Successful multi threading/processing in the Bge using pyOpenCl or popen

It has come to my attention that various people are having difficulties achieving multi threading in the bge. I have successfully done this on two occasions, using two different techniques. The first involves using pyOpenCl to preform procedural hightmap creation on the video card. The second involves using popen on blenders python executable to run a nonblocking networking server/client. In neither case is the sub process able to directly access the bge module. It’s possible that something might be done using ctypes and memory pointers, or maybe using numpy arrays from bytes, but this is currently beyond me, so if it can be done I don’t know how.

pyOpenCl
PyOpenCl can be difficult to install. Difficult enough that it may not be realistic on a consumers computer. If you can get it to install it can be extremely powerful. One of the things video cards are designed for is texture handling, which is basically what I was doing. I got about a 200x performance increase. Thats approximately three minutes down to one second.
Note that pyOpenCl uses pythons internal garbage collection. Things will be taken off the video card at the same time there removed from python. Also pyOpenCl would not compete for memory. If blender used all the video ram, pyOpenCl would simply fold and raise oom. Make sure you put everything in memory as soon as possible and keep it there. Also, insure you only compile your kernel once.

popen
If you know the location of blenders internal python executable, then you can run a python script with it using popen. Unfortunately blenders sys module returns the wrong values. I believe @wkk has a better way of finding it then I do. His method is in his BgeZ module.
If you use the internal player, the process will run until blender is closed. If you use the external player, then it will close when the external player closes. So run your game by clicking “Run in External Player”, rather then hitting “p”. Inorder to read exceptions in the second process, you can use an exception logger with exception hook.
I haven’t been able to get popens standard out to work, so I communicated with the second process using socket. I though “Udp should be reliable enough on local host.”, but I was having connection problems when the processor was overloaded. So now I think “Tcp should be fast enough on local host.”, but ya, I was wrong once. If anyone can figure out a better way to get the data out, please let me know.

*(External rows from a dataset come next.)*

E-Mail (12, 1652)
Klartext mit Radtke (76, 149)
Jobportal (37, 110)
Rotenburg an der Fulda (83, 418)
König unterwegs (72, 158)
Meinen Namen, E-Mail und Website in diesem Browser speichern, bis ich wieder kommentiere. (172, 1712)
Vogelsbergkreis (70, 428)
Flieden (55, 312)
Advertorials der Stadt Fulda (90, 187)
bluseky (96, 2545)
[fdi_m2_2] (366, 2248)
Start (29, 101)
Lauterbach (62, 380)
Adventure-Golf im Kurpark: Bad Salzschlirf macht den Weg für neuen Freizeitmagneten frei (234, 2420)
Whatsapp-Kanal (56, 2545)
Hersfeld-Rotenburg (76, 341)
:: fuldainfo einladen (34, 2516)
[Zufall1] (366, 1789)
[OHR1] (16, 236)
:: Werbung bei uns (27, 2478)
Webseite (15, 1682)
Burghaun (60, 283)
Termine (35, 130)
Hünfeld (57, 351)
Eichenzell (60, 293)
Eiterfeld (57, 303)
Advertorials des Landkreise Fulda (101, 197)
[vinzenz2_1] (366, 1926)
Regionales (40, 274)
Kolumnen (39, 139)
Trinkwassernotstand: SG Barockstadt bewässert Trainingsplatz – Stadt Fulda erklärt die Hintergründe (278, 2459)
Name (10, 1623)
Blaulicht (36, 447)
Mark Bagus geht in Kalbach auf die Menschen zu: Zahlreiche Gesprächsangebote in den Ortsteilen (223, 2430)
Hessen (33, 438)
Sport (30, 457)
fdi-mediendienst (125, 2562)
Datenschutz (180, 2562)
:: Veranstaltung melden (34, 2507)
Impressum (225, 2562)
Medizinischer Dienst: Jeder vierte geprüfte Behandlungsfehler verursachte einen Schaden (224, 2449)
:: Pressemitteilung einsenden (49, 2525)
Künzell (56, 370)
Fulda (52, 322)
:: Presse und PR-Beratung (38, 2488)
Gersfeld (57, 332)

cmd = [pathExe, pathPy] + args
pid = subprocess.Popen(cmd, stdout=subprocess.PIPE, stderr=subprocess.PIPE, stdin=subprocess.PIPE)
1 Like

Thanks for sharing!!!

Do you have more Details, maybe a minimal example using the pyOpenCL approach to play with?

ive done threading in the BGE with the Threading library. It’s hell to work with but it’s doable

I was not able to get pyOpenCl to install into my copy of blender. Please beware that it can be difficult to install. So much so that it may not be practicable to distribute code that relies on it. Even as such, it’s so powerful that it is worth investigation, imho. This code works from within a python console but my not work in the Bge.
The majority of this code is predominantly boilerplate. Just copy and pate it.
PyOpenCl can be a bit archaic, but once you work with it a little its not two hard to use. If you cant read the code I’ll add comments or something.

import pyopencl as cl
import numpy as np

ctx = cl.create_some_context(interactive=False)
queue = cl.CommandQueue(ctx)



##############
" Image Demo "
##############

cl_imageDemo = """
__kernel void main(
read_only image2d_t inImg,
read_only uchar inNum,
write_only image2d_t outImg
)
{
const sampler_t sampler =  CLK_NORMALIZED_COORDS_FALSE | CLK_ADDRESS_CLAMP_TO_EDGE | CLK_FILTER_NEAREST;
int2 post = (int2)(get_global_id(0), get_global_id(1));
uint4 cell = read_imageui( inImg, sampler, (int2)( post.x, post.y) );

cell.x += inNum;
cell.y += inNum;
cell.z += inNum;
cell.w += inNum;

write_imageui( outImg, post, cell );
}"""
cl_imageDemo = cl.Program(ctx, cl_imageDemo).build()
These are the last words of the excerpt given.